To promote Primitive Man on tour, Davies re-assembled Icehouse with Michael Hoste (keyboards) and John Lloyd (drums), and new members: Bob Kretschmer (guitar, backing vocals), Guy Pratt (bass guitar, backing vocals) and Andy Qunta (keyboards, backing vocals).

After the United Kingdom top 20 chart success of "Hey Little Girl" the album was re-released as Love in Motion in 1983 and contained the same tracks in different order except "Break These Chains" being replaced by "Love in Motion"; the alternate cover work was a still from the Russell Mulcahy directed video for "Hey Little Girl" (see infobox below right). In 1996, Icehouse released a compilation album called Love in Motion on dIVA / Massive Records, which contains "Love in Motion" but does not have any material from the original Australian release of Primitive Man.

Primitive Man represented a slight departure from earlier material and a move from the more rock-based style of their first album to the synth-based, more atmospheric albums such as Sidewalk and Measure for Measure. This style is exemplified in "Hey Little Girl", a very relaxed, introspective song which reflects the overall tone of the album punctuated by the heavier "Glam" and the more dance-based "Mysterious Thing". The final track "Goodnight Mr. Matthews" was Iva Davies by his own account directly referencing John Lennon's songwriting and singing style for the first and only time.

The "Street Café" music video clip was filmed in Tunisia, in a four-day visit into which was packed with difficult, unpleasant, and hazardous living experiences for performers and film crew alike. Iva Davies flew out of Tunisia still covered with dust and camel dung, clad in the boots, breeches, and bandolier used in the filming, and vowing never to return to that part of the world again.

Given data
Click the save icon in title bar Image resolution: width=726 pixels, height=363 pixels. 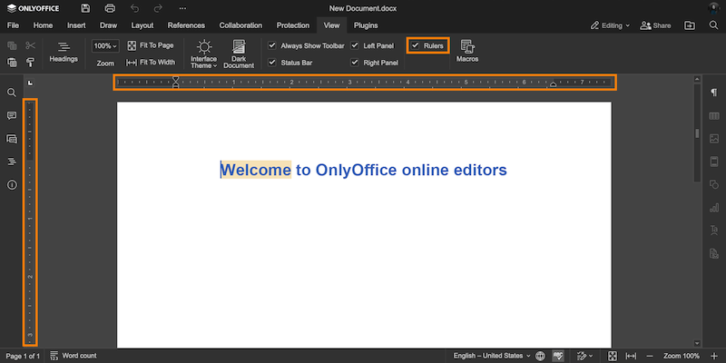pyautogui.click(x=85, y=8)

Problems to solve
1. Output everything from "After the United" down to "of Primitive Man." in the Primitive Man passage, copied word for word.
2. According to the Primitive Man passage, in which country was the "Street Café" music video clip filmed?
3. Translate this sentence from the Primitive Man passage into Spanish: "Primitive Man represented a slight departure from earlier material and a move from the more rock-based style of their first album to the synth-based, more atmospheric albums such as Sidewalk and Measure for Measure."

Answers to the tasks
1.
After the United Kingdom top 20 chart success of "Hey Little Girl" the album was re-released as Love in Motion in 1983 and contained the same tracks in different order except "Break These Chains" being replaced by "Love in Motion"; the alternate cover work was a still from the Russell Mulcahy directed video for "Hey Little Girl" (see infobox below right). In 1996, Icehouse released a compilation album called Love in Motion on dIVA / Massive Records, which contains "Love in Motion" but does not have any material from the original Australian release of Primitive Man.

2. Tunisia

3. Primitive Man representó un ligero alejamiento del material anterior y un paso del estilo más basado en el rock de su primer álbum a los álbumes más atmosféricos y basados en sintetizadores, como Sidewalk y Measure for Measure.